He then got picked up by BNA Records, a country music division of RCA Records, and issued his breakthrough album All I Need to Know in 1995. Although it wasn't until 1997 that he finally scored a Number One hit, most of his BNA singles in this timespan reached Top 10 or better. Kicking his career into high gear, he scored a six-week #1 in 1999 with "Don't Happen Twice." A Greatest Hits Album in 2000 produced one of his Signature Songs, "She Thinks My Tractor's Sexy."

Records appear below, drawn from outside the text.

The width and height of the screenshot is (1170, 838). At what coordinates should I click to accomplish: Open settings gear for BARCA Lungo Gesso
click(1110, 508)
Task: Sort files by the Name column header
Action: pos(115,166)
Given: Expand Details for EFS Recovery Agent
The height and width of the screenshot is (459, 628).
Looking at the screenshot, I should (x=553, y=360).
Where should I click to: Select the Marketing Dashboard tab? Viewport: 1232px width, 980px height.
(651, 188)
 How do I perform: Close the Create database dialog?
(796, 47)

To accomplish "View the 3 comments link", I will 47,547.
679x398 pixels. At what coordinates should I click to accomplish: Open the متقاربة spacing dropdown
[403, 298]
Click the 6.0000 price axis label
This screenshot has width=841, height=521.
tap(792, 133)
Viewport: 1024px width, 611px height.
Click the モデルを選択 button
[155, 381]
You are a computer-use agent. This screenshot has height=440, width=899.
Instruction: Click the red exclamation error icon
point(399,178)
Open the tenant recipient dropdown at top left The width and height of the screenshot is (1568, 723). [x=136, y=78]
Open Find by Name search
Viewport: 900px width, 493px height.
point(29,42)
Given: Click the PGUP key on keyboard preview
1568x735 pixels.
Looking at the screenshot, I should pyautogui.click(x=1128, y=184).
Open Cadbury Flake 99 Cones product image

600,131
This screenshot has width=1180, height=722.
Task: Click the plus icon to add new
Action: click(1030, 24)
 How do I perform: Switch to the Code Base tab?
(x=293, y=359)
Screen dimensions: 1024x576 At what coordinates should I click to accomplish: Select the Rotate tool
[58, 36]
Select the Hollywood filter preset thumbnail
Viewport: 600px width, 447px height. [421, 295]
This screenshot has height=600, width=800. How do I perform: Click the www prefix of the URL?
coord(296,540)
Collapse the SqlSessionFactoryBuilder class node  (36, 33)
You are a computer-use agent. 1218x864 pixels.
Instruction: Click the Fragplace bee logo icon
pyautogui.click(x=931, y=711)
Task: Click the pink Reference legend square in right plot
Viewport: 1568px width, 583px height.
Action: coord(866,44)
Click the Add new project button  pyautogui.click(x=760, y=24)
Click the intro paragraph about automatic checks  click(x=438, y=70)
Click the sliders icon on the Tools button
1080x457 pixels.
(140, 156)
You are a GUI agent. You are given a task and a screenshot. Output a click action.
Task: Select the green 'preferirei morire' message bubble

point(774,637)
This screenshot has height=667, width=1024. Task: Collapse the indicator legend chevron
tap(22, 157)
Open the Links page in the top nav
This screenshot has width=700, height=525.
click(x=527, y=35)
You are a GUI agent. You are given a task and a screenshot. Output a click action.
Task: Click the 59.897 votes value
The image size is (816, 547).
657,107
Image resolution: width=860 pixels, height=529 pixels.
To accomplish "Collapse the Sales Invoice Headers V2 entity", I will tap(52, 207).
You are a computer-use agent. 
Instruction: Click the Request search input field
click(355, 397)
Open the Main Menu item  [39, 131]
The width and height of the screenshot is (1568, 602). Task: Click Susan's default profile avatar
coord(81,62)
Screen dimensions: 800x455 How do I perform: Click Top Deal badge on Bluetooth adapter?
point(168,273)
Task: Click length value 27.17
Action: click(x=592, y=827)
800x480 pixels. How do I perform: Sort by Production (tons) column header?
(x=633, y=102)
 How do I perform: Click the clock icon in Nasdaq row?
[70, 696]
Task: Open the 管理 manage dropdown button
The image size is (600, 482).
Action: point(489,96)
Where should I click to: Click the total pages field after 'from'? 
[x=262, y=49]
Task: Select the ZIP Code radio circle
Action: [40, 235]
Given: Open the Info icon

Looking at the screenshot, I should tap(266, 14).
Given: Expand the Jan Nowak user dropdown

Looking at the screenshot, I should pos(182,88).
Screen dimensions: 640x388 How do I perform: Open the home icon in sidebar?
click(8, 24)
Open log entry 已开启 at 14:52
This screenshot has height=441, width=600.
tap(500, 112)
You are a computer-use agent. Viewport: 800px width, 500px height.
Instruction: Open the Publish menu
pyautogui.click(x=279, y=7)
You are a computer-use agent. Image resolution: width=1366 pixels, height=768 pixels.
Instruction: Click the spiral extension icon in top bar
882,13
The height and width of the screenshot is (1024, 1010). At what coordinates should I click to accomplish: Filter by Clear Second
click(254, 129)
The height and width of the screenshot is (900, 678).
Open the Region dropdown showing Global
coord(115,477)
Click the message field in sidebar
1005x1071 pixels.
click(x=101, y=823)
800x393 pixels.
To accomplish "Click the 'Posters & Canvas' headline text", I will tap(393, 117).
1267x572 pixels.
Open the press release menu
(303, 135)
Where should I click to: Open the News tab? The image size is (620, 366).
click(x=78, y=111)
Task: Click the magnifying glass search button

No Shirt, No Shoes, No Problems and When the Sun Goes Down, in 2002 and 2004 respectively, marked a shift in Chesney's sound more towards a combination of eighties rock influences and acoustic songs, quite often about the beach. Along the way, he had the biggest country hit of 2002 with "The Good Stuff," a seven-week chart-topper. This sound, and continued commercial success, followed through the next albums in the batch: The Road and the Radio in 2005 and Just Who I Am: Poets & Pirates in 2007. Lucky Old Sun, strangely, produced only two hits, although one was later released as a single from his second Greatest Hits package. His next album, Hemingway's Whiskey, was released late in 2010.

Following the closure of BNA in 2012, Chesney has moved to Columbia Records' Nashville division. He moved again to Warner (Bros.) Records in January 2018.

For the first stretch of his career up to the Turn of the Millennium, Chesney was of a decidedly more "mainstream" bent, delivering slick, twangy honky-tonk country. Starting with No Shoes, No Shirt, No Problems in 2002, he dialed back on the twang somewhat and began recording a blend of arena rock, upbeat "beachy" tunes clearly inspired from Jimmy Buffett, and soft introspective ballads. His albums since this point have drawn from a mix of acclaimed yet largely obscure sources, including Mac McAnally, Matraca Berg, Charlie Robison, and Mindy Smith. He has also drawn many non-country names into his material, such as The Wailers, Dave Matthews, Grace Potter (of Grace Potter and the Nocturnals), Ziggy Marley, and P!nk.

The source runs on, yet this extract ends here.